EXERCISE. Copy out the records so that each line matches the original.

Pixel coordinate grounding data
○ ○ ○
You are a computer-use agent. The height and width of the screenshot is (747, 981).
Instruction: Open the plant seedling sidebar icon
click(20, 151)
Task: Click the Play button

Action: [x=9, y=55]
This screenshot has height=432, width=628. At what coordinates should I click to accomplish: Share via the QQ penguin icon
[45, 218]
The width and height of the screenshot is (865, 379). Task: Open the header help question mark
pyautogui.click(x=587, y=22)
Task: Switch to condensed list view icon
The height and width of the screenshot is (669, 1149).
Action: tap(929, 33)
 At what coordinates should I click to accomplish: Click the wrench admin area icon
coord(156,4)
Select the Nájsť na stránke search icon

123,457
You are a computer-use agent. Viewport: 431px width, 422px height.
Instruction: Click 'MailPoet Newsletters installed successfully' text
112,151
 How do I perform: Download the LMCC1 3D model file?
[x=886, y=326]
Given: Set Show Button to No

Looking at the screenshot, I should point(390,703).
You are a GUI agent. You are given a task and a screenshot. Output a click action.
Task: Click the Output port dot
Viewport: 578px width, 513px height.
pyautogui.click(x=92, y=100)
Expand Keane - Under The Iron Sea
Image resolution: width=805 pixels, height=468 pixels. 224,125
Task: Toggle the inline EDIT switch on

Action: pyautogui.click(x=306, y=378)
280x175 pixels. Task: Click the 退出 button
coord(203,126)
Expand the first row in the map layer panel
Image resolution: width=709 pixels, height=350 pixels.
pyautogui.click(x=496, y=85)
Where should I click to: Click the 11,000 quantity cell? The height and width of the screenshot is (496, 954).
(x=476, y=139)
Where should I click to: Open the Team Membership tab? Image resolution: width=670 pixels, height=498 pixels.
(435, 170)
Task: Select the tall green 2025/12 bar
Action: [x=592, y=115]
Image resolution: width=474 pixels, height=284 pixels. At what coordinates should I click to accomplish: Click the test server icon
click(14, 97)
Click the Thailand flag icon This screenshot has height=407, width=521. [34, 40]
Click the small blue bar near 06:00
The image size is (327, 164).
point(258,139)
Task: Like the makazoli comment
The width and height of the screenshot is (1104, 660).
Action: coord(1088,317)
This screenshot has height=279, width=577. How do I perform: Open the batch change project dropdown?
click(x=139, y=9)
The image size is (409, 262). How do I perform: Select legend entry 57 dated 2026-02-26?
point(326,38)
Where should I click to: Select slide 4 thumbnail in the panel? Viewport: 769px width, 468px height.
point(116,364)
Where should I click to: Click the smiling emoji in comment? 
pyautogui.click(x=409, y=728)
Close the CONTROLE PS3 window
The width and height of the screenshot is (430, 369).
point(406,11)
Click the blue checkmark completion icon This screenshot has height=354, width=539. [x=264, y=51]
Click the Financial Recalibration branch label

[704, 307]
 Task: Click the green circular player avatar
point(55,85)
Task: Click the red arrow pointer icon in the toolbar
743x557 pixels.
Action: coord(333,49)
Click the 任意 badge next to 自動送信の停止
○ ○ ○
RESPONSE BELOW.
You are a computer-use agent. The height and width of the screenshot is (747, 981).
Instruction: Open the plant seedling sidebar icon
click(20, 151)
Task: Click the Play button

Action: [x=9, y=55]
This screenshot has height=432, width=628. At what coordinates should I click to accomplish: Share via the QQ penguin icon
[45, 218]
The width and height of the screenshot is (865, 379). Task: Open the header help question mark
pyautogui.click(x=587, y=22)
Task: Switch to condensed list view icon
The height and width of the screenshot is (669, 1149).
Action: tap(929, 33)
 At what coordinates should I click to accomplish: Click the wrench admin area icon
coord(156,4)
Select the Nájsť na stránke search icon

123,457
You are a computer-use agent. Viewport: 431px width, 422px height.
Instruction: Click 'MailPoet Newsletters installed successfully' text
112,151
 How do I perform: Download the LMCC1 3D model file?
[x=886, y=326]
Given: Set Show Button to No

Looking at the screenshot, I should point(390,703).
You are a GUI agent. You are given a task and a screenshot. Output a click action.
Task: Click the Output port dot
Viewport: 578px width, 513px height.
pyautogui.click(x=92, y=100)
Expand Keane - Under The Iron Sea
Image resolution: width=805 pixels, height=468 pixels. 224,125
Task: Toggle the inline EDIT switch on

Action: pyautogui.click(x=306, y=378)
280x175 pixels. Task: Click the 退出 button
coord(203,126)
Expand the first row in the map layer panel
Image resolution: width=709 pixels, height=350 pixels.
pyautogui.click(x=496, y=85)
Where should I click to: Click the 11,000 quantity cell? The height and width of the screenshot is (496, 954).
(x=476, y=139)
Where should I click to: Open the Team Membership tab? Image resolution: width=670 pixels, height=498 pixels.
(435, 170)
Task: Select the tall green 2025/12 bar
Action: [x=592, y=115]
Image resolution: width=474 pixels, height=284 pixels. At what coordinates should I click to accomplish: Click the test server icon
click(14, 97)
Click the Thailand flag icon This screenshot has height=407, width=521. [34, 40]
Click the small blue bar near 06:00
The image size is (327, 164).
point(258,139)
Task: Like the makazoli comment
The width and height of the screenshot is (1104, 660).
Action: coord(1088,317)
This screenshot has height=279, width=577. How do I perform: Open the batch change project dropdown?
click(x=139, y=9)
The image size is (409, 262). How do I perform: Select legend entry 57 dated 2026-02-26?
point(326,38)
Where should I click to: Select slide 4 thumbnail in the panel? Viewport: 769px width, 468px height.
point(116,364)
Where should I click to: Click the smiling emoji in comment? 
pyautogui.click(x=409, y=728)
Close the CONTROLE PS3 window
The width and height of the screenshot is (430, 369).
point(406,11)
Click the blue checkmark completion icon This screenshot has height=354, width=539. [x=264, y=51]
Click the Financial Recalibration branch label

[704, 307]
 Task: Click the green circular player avatar
point(55,85)
Task: Click the red arrow pointer icon in the toolbar
743x557 pixels.
Action: coord(333,49)
Click the 任意 badge next to 自動送信の停止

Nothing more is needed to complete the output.